(READING PASSAGE):

##########

It is right, but what kind of help are you looking for?

- anonymous

I do not know how to do it, but looking at a unit circle that seemed correct with where the angle should be. I want to know what equatin to use to get that answer for future use.

- ZeHanz

Do you know the formula: sin(a+b)=sin(a)cos(b)+cos(a)sin(b)?

- anonymous

Like currently I am stuck on
Find an exact value.
sine of negative eleven pi divided by twelve.\[\sin(-\frac{ 11\pi }{ 12 })\]

- anonymous

I am not familiar with that equation.

- ZeHanz

OK, that makes it a lot more difficult, I guess.
sin(-11pi/12)=-sin(11pi/12)=-sin(pi/12)=-sin(15°)
Have you been instructed to do these kind of problems in a unit circle?

- anonymous

yes to find the final answer.

- ZeHanz

OK, I'll try to draw one...

- anonymous

I have a pic in front of me that I drew

- anonymous

##### 1 Attachment

- phi

I think you try to use "nice numbers" that add or subtract to get 75º
45º + 30º = 75º

- phi

now use sin(a+b)= sin(a)cos(b) + cos(a) sin(b)

- anonymous

I already figured that one out. I am working on\[\sin(-\frac{ 11\pi }{ 12 })\]

- phi

I (for one) switch to degrees first.

- anonymous

how do I do that?

- phi

multiply by 180/pi
you get -165 degrees
that means go clockwise from the x-axis.
as a positive angle it is 360-165= 195 degrees
so you want to find the sin(15) in the 3rd quadrant

- phi

|dw:1360100026509:dw|

- anonymous

So I would do sin(45-30)

- anonymous

phi, when you're done here, can you come back to my problem? thanks!

##########

(Source records)
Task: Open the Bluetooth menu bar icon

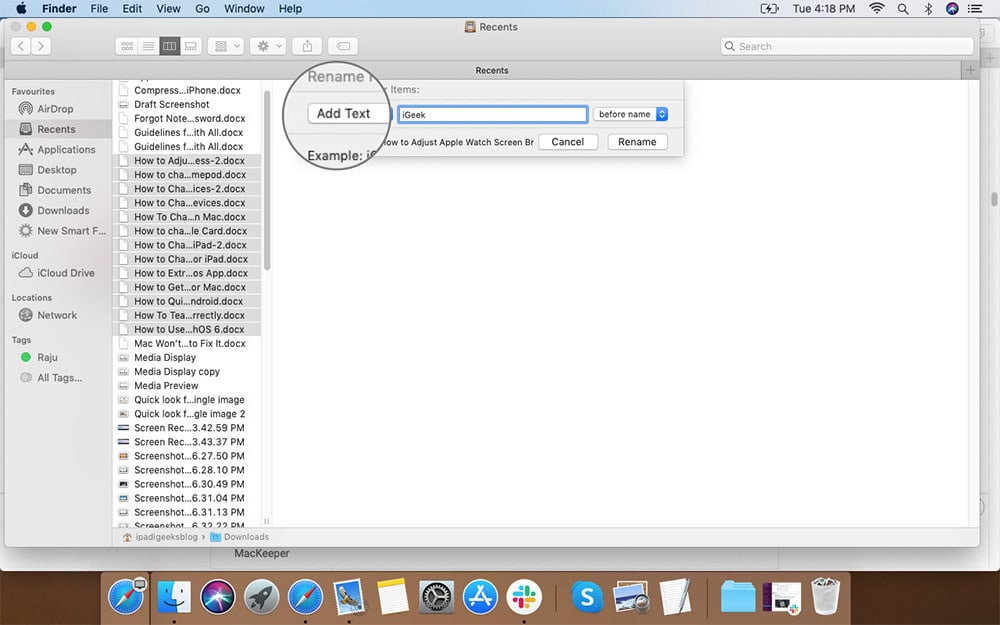Action: coord(926,8)
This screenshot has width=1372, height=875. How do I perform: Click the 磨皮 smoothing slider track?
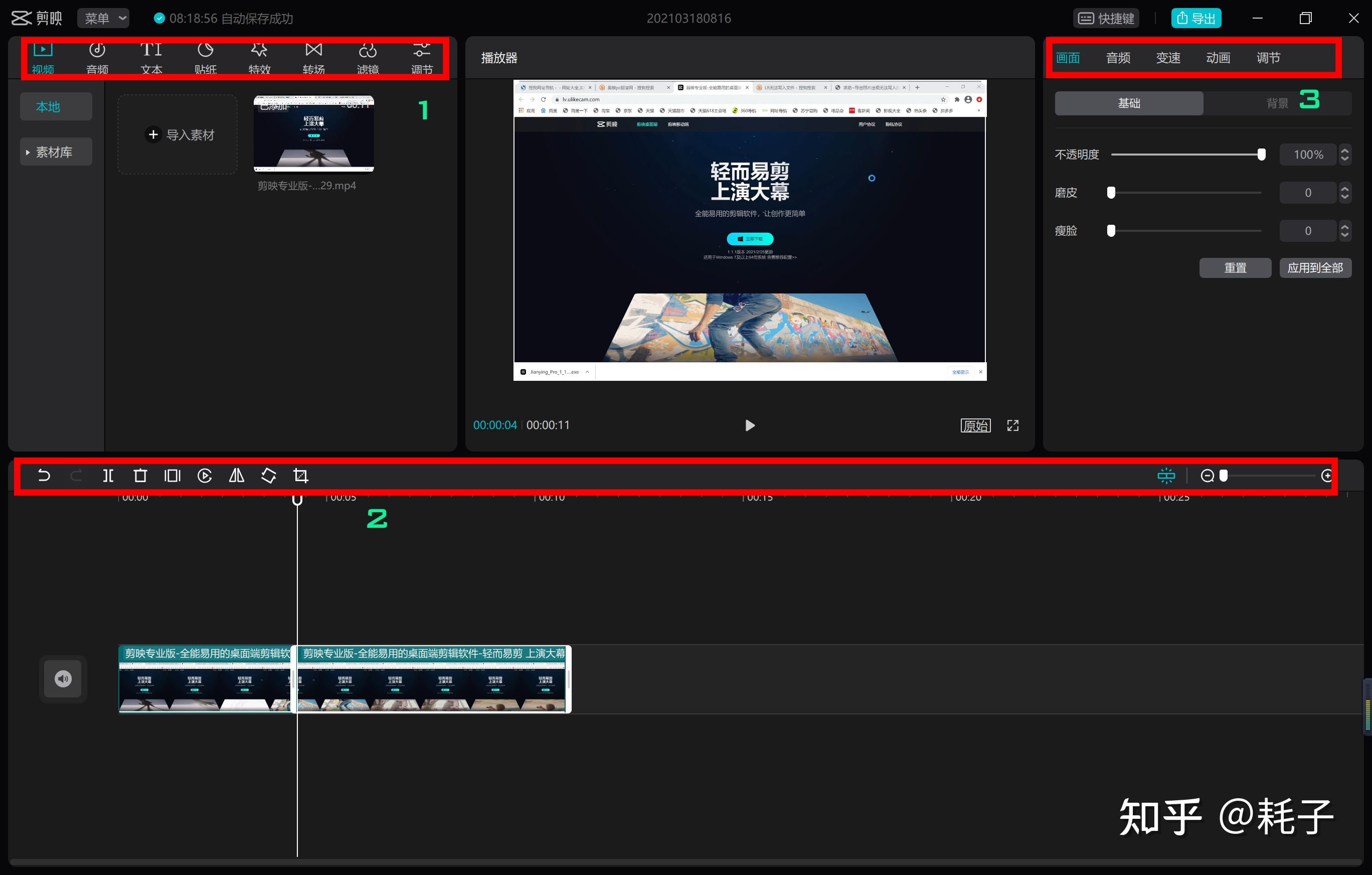point(1185,193)
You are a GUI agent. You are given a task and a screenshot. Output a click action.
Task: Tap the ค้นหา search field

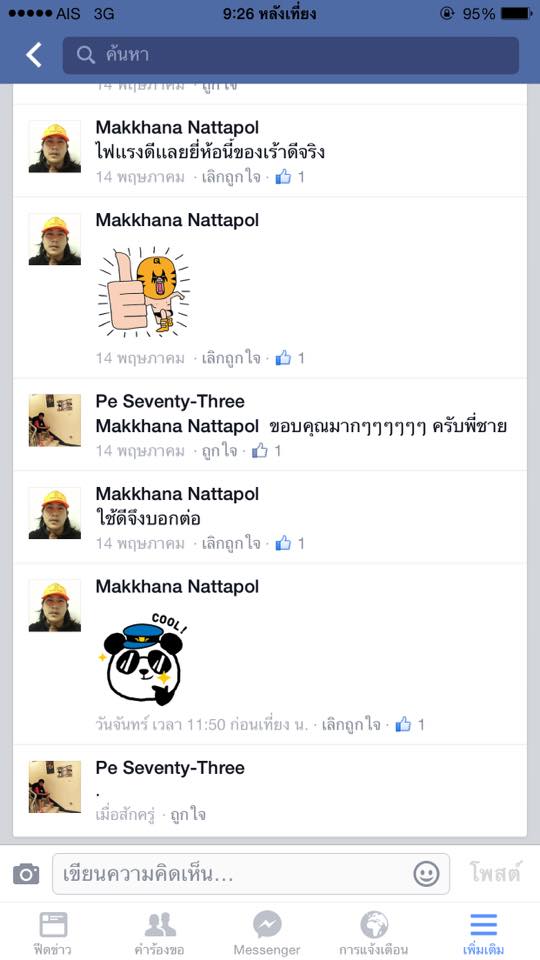[x=291, y=55]
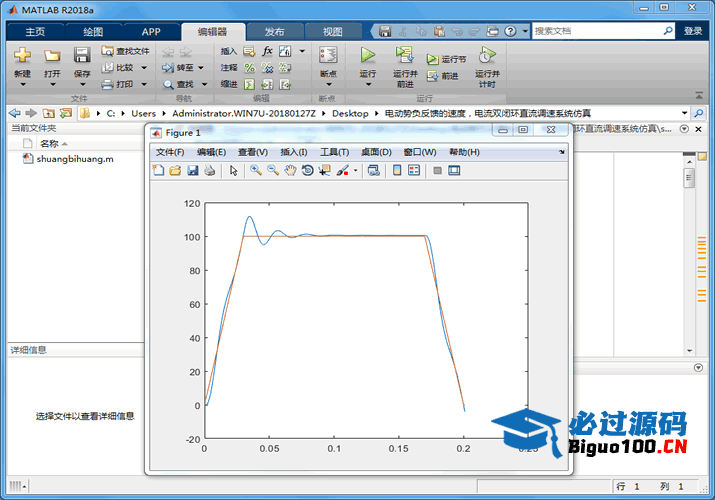The width and height of the screenshot is (715, 500).
Task: Click the Insert Colorbar icon
Action: pyautogui.click(x=397, y=171)
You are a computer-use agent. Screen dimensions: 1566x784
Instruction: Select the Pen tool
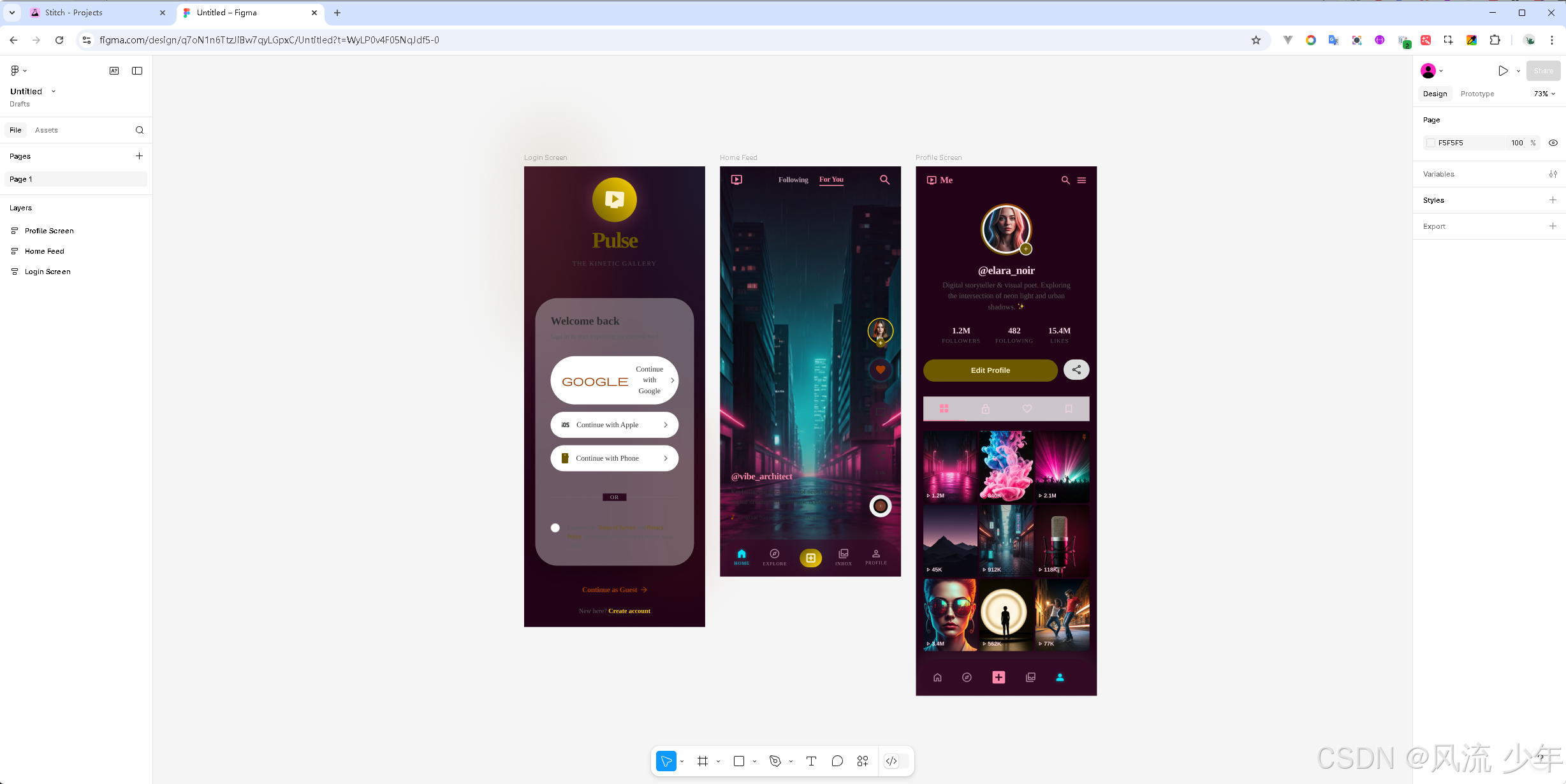[x=775, y=761]
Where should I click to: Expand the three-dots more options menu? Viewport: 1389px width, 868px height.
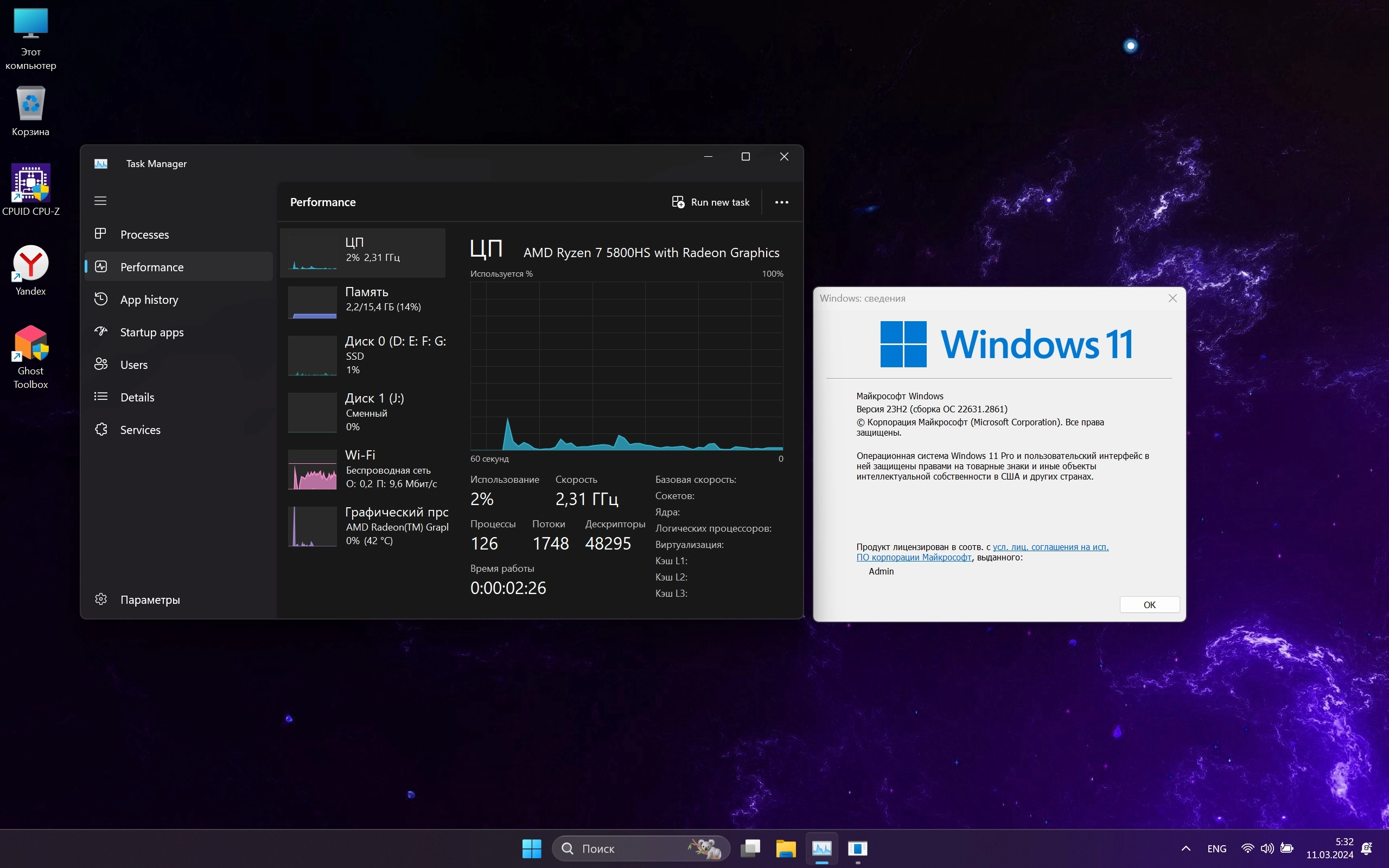pos(781,202)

##########

(SET OF TASKS):
[1] In the trigonometry discussion, what does phi say to multiply by to switch to degrees?
[2] Summarize the trigonometry discussion in two sentences.
[3] Please carry on the trigonometry discussion from the point where it ends.

(RESULTS OF THE EXERCISE):
[1] 180/pi

[2] An anonymous participant is stuck on finding the exact value of sin(-11π/12), and ZeHanz offers the formula sin(a+b)=sin(a)cos(b)+cos(a)sin(b), which the participant does not know, and then rewrites the expression as -sin(15°). Phi suggests switching to degrees by multiplying by 180/pi to get -165 degrees, which means finding sin(15) in the third quadrant, and the participant then proposes working out sin(45-30).

[3]
- anonymous

so would I do sin(45)cos(30)-cos(45)sin(30) next?

- phi

yes, but remember that sin is negative in the 3rd quadrant
so minus the final answer

- anonymous

So how would I do that? I am thinking the answer would be \[\frac{ -\sqrt{6}-\sqrt{2} }{ 4 }\] Just from what I know so far and the unit circle.

- phi

sin(45)cos(30)-cos(45)sin(30)
should give you
\[ \frac{ \sqrt{6}-\sqrt{2} }{ 4 }\]
now negate it to get
\[ \frac{ \sqrt{2}-\sqrt{6} }{ 4 }\]

- phi

you can always check your answers using a calculator. sin(-165º) = -0.2588...

- anonymous

Oh I wrote it wrong and forgot to negate it

- phi

so to do these problems, figure out the "reference angle" (that is the angle less than 90 that you make with the x-axis) and what quadrant.
try to come up with sums or differences that give the reference angle and then use the formulas
finally, use the quadrant to assign the correct sign.

- anonymous

Alright I will have to write that down. Thank you.

- ZeHanz

@keelyjm: I thought you weren't familiar with sin(a+b)=sin(a)cos(b)+cos(a)sin(b)?
Now you are using it...
Glad you do, because it makes everything much easier ;)

- anonymous

Yeah after I saw that with unusual angles you had to split it into to normal angles I got where a and b went

- anonymous

and basically I figured out how to use the equation

- ZeHanz

Good for you!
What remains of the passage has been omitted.